Expatriate Quota is the official permit to a company, conveying
permission for the Company to employ individual expatriates to
specifically approved job designations, and also specifying the
permissible duration of such employment. The Expatriate Quota
form the basis of work permits for expatriate individuals employed
(whose qualifications must fulfill the criteria established for the
particular quota position). Expatriate Quota positions are usually
granted for 2-3 years subject to renewal, EXCEPT in cases where
companies qualify for and are granted not more than one(1) "PUR"
Quota (i.e. Permanent Until Reviewed) position.
5.3. The Current Regulation on The Appointment of Foreign Directors
The promoters of business ventures in Nigeria are free to appoint
directors of their choice, either foreign or Nigerian, and the directors
may be resident or non-resident. The application to the NIPC must
reflect the names of the proposed Nigerian and foreign directors
(with an indication of resident and non-resident directors). The
Business Permit Certificate consequently issued following such
application usually reflects the respective names of the proprietors
of the Company, as well as the directors representing each
proprietor or coproprietor.
Payments of foreign director's fees, are remittable in the same
manner as dividends accruing to the foreign company. However,
since such fees are taxed at source (i.e. 5 as a withholding tax)
each foreign director's fees are remittable subject to satisfactory
evidence that the taxable amounts on such fees have been paid.
5.4. Pioneer Status (i.e. Tax Holiday) Advantages to a Company
The Industrial Development (Income Tax relief) Act, Cap. 179 Laws
of Nigeria, 1990, declares a number of industries as pioneer
industries. Thus, any company whose products fall within the
categorised industries could be conferred with Pioneer Status.
This designation is not necessarily a reflection that a company was
pioneer per se in the industry, as several companies within the
same pioneer industry classification could qualify for Pioneer Status.
Where the activities of a company includes the production of pioneer
and non-pioneer products, the tax relief available on conferment of
Pioneer Status would be restricted to income derived from pioneer
products only. Under the current industrial policy, conferment of
Pioneer Status accords a company relief from income tax liability
for a period of up to 5 years (i.e. tax-holiday status).
Finally, it should be noted that even if a company's activities and/or
products are classified within pioneer industries, the grant of Pioneer
Status is not automatic.
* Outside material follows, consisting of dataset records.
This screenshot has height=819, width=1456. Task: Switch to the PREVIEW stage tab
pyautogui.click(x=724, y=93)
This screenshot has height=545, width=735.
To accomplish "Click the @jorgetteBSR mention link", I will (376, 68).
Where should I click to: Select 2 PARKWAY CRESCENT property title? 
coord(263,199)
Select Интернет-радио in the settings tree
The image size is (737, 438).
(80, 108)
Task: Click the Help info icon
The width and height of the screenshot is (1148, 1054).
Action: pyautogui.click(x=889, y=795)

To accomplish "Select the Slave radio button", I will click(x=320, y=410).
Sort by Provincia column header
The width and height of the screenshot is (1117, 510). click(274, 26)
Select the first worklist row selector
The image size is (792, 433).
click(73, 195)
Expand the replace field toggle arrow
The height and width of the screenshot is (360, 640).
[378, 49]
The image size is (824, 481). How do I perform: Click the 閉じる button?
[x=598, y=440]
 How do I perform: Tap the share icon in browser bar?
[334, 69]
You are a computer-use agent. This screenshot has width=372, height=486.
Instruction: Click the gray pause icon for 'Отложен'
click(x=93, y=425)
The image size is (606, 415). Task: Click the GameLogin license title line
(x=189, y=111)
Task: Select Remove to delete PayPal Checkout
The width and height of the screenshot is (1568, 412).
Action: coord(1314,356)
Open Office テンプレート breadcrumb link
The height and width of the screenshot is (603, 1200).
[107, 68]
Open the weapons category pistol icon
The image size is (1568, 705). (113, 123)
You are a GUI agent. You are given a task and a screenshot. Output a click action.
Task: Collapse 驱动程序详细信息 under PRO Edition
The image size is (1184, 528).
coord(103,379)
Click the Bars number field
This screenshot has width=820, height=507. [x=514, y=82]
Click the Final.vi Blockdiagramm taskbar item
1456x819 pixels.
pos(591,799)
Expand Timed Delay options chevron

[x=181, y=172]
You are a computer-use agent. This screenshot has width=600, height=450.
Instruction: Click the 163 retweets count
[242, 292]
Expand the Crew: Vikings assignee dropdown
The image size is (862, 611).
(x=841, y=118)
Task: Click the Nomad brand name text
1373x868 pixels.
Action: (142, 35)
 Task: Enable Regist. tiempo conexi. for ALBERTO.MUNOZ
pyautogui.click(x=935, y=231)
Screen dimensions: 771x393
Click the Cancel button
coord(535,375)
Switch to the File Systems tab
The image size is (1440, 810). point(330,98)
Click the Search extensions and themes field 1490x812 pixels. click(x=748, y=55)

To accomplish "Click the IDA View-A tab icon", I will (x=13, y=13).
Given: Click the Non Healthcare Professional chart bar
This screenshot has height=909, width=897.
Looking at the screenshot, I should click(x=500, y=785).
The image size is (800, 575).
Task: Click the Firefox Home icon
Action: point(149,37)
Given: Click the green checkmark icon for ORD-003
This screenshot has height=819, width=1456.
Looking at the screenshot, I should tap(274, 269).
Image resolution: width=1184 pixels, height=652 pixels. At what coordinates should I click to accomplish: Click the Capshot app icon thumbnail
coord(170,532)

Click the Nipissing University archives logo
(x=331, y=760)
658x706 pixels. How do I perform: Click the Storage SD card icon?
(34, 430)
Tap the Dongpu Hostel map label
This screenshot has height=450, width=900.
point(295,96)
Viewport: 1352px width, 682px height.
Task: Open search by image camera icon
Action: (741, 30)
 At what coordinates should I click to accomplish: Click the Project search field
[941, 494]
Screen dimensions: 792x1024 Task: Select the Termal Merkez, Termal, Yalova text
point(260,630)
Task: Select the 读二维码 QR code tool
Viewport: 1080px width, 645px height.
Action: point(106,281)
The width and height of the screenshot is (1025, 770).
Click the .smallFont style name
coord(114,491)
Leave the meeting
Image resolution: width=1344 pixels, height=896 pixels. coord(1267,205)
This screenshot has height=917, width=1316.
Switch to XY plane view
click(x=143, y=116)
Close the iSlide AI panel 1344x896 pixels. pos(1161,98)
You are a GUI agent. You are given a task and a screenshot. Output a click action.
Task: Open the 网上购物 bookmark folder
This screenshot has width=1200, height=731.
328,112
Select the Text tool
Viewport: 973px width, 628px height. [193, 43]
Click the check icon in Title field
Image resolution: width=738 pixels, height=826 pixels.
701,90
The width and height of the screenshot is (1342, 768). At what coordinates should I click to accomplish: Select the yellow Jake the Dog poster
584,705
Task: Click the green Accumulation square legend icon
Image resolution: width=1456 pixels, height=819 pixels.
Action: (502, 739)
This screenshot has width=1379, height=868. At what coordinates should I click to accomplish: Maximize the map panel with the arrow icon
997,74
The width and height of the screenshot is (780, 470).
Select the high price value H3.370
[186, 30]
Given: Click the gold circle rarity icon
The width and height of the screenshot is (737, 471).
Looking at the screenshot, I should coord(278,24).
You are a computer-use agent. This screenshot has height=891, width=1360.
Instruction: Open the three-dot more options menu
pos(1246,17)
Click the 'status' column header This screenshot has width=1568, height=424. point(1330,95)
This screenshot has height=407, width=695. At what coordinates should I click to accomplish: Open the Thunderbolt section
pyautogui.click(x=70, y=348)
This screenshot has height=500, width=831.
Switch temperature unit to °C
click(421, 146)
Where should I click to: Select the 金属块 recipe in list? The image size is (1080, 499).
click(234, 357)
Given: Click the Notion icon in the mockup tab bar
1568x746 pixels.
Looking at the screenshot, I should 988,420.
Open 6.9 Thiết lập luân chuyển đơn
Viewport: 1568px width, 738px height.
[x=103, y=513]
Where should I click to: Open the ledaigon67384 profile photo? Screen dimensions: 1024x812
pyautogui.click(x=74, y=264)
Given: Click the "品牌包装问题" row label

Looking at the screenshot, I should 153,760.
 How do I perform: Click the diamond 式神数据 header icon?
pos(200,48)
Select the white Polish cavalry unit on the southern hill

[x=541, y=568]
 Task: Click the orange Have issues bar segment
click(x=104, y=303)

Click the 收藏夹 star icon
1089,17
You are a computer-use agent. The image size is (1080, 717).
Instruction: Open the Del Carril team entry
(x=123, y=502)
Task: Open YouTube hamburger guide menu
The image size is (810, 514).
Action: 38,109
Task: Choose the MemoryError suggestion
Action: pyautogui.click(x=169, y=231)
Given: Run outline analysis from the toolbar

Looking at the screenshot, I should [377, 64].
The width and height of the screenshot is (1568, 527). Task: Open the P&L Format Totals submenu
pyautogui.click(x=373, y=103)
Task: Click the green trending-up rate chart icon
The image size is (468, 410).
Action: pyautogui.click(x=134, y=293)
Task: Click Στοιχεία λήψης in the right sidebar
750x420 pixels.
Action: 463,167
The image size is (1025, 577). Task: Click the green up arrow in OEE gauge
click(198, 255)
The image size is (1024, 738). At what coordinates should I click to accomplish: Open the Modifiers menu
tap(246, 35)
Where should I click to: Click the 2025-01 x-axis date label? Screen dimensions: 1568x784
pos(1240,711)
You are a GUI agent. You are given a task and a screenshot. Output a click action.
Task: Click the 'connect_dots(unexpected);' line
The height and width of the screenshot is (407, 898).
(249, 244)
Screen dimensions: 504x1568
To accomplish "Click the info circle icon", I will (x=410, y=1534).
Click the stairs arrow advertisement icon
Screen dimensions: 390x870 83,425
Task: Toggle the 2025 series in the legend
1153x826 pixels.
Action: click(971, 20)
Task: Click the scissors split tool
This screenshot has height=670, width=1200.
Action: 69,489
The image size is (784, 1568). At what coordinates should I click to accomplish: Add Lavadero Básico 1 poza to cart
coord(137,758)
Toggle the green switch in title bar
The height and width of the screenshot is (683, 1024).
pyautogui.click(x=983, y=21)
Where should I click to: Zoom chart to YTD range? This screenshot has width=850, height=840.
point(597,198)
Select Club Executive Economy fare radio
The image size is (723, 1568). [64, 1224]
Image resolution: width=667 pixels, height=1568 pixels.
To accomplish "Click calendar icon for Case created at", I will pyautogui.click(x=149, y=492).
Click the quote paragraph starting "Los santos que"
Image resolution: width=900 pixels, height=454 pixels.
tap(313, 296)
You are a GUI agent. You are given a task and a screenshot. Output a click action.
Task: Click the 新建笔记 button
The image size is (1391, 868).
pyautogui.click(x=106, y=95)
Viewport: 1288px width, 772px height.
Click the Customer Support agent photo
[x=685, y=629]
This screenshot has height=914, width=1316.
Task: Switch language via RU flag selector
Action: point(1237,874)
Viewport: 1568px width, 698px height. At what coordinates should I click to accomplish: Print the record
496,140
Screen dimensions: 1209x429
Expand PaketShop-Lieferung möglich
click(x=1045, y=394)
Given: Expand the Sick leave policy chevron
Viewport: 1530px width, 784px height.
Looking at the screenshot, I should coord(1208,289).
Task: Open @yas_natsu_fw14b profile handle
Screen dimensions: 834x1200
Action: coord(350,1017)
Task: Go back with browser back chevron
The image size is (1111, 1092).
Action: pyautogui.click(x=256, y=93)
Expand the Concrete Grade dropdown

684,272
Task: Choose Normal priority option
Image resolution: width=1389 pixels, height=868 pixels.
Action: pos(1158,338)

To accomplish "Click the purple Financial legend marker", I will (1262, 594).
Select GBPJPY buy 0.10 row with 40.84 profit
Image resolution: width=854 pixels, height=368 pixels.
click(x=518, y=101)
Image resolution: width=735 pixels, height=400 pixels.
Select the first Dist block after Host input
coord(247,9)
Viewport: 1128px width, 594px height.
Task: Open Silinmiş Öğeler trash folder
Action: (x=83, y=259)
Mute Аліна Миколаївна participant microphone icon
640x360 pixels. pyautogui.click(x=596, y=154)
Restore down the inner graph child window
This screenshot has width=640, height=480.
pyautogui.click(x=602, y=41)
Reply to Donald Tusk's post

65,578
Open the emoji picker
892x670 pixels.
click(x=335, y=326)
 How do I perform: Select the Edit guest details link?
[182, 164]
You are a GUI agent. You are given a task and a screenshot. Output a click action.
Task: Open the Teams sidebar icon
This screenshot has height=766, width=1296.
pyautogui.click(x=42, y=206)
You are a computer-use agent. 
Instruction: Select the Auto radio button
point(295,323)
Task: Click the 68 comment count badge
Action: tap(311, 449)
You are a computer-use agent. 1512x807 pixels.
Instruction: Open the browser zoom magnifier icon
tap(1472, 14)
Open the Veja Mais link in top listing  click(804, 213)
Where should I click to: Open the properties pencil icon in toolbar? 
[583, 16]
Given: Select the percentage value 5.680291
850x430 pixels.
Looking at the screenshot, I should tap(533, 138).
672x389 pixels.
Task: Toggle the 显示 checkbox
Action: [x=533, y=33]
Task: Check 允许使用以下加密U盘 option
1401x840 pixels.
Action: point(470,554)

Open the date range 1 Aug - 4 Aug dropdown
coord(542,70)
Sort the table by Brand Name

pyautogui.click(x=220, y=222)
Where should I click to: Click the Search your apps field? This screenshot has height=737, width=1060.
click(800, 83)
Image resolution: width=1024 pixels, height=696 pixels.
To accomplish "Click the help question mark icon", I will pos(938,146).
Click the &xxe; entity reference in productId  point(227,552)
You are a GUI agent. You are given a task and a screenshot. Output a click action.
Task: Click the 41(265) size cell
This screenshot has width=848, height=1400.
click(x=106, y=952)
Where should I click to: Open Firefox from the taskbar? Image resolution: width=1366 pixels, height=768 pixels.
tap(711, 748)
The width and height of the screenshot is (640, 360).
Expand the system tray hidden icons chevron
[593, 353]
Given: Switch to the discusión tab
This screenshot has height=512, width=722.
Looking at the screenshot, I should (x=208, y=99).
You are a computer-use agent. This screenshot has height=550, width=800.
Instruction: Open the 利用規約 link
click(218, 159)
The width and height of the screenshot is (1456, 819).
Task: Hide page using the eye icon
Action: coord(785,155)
The criteria for granting Pioneer Status
are related and/or based on the following considerations;-
(i) the amount of underlying capital investment in a company (N5
million and above), must be verifiable by physical inspection
and supported by a report of the Industrial Inspectorate Division
of the Federal Ministry of Industries before a Pioneer Certificate
is granted.
(ii) the socio-economic advantages of a company's activities to
the Nigerian economy as set out in its Feasibility Study is also
an important consideration.
Without prejudice to these conditions, NIPC is empowered to confer
Pioneer Status and other investment incentives, in any other
deserving circumstance as the Council of NIPC may approve.